■ **How to complete this task**
A faithful copy without images is required: write out all the records exactly.

* * * *

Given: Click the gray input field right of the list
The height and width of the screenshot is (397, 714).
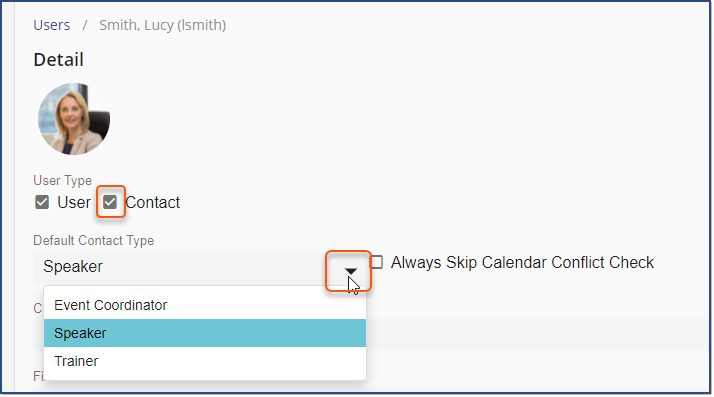Looking at the screenshot, I should coord(538,335).
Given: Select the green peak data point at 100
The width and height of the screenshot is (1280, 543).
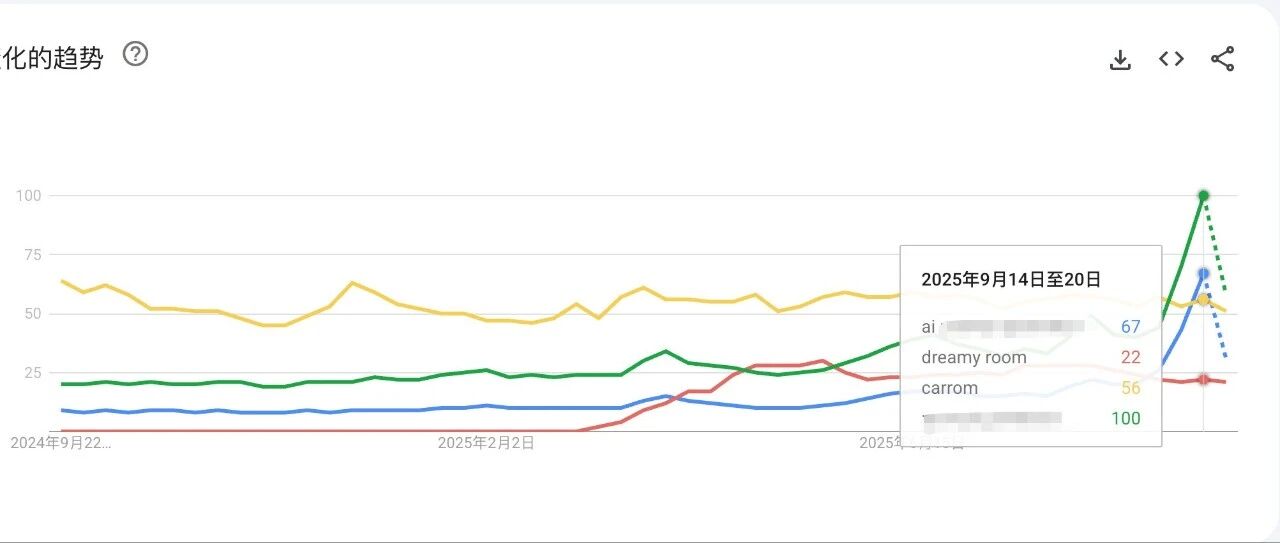Looking at the screenshot, I should (x=1203, y=195).
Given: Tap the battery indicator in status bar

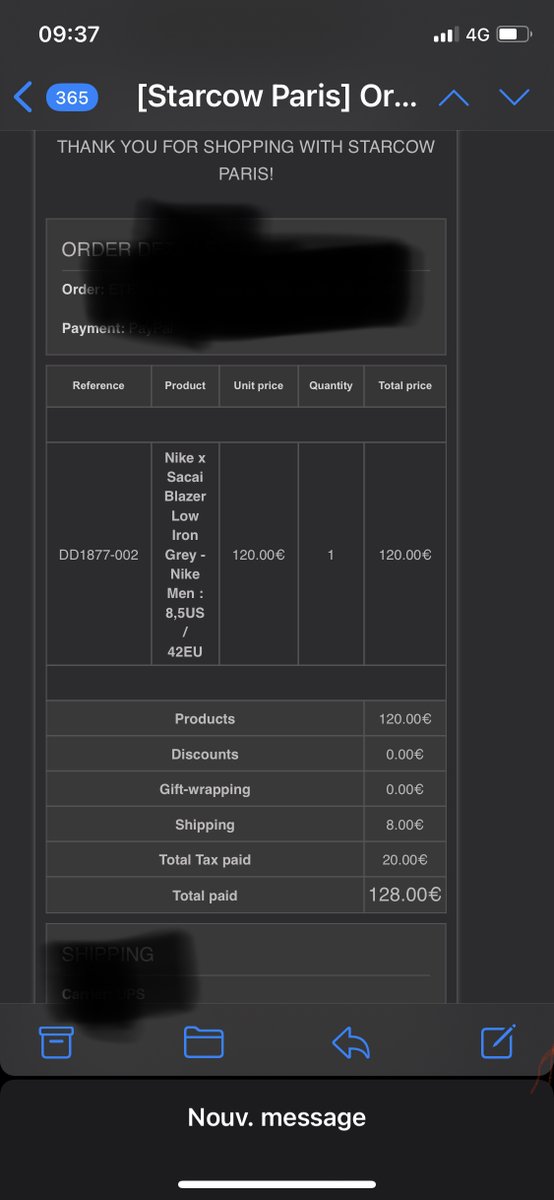Looking at the screenshot, I should click(x=515, y=35).
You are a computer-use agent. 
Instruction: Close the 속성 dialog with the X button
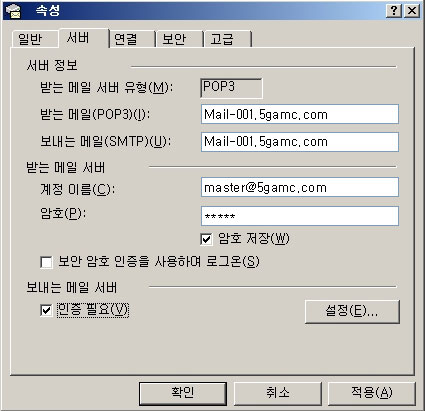pos(412,11)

* * * *

■ **Output**
Given: Click the gray input field right of the list
The height and width of the screenshot is (397, 714).
Looking at the screenshot, I should coord(538,335).
Given: Select the green peak data point at 100
The width and height of the screenshot is (1280, 543).
Looking at the screenshot, I should (x=1203, y=195).
Given: Tap the battery indicator in status bar

Looking at the screenshot, I should click(x=515, y=35).
You are a computer-use agent. 
Instruction: Close the 속성 dialog with the X button
pos(412,11)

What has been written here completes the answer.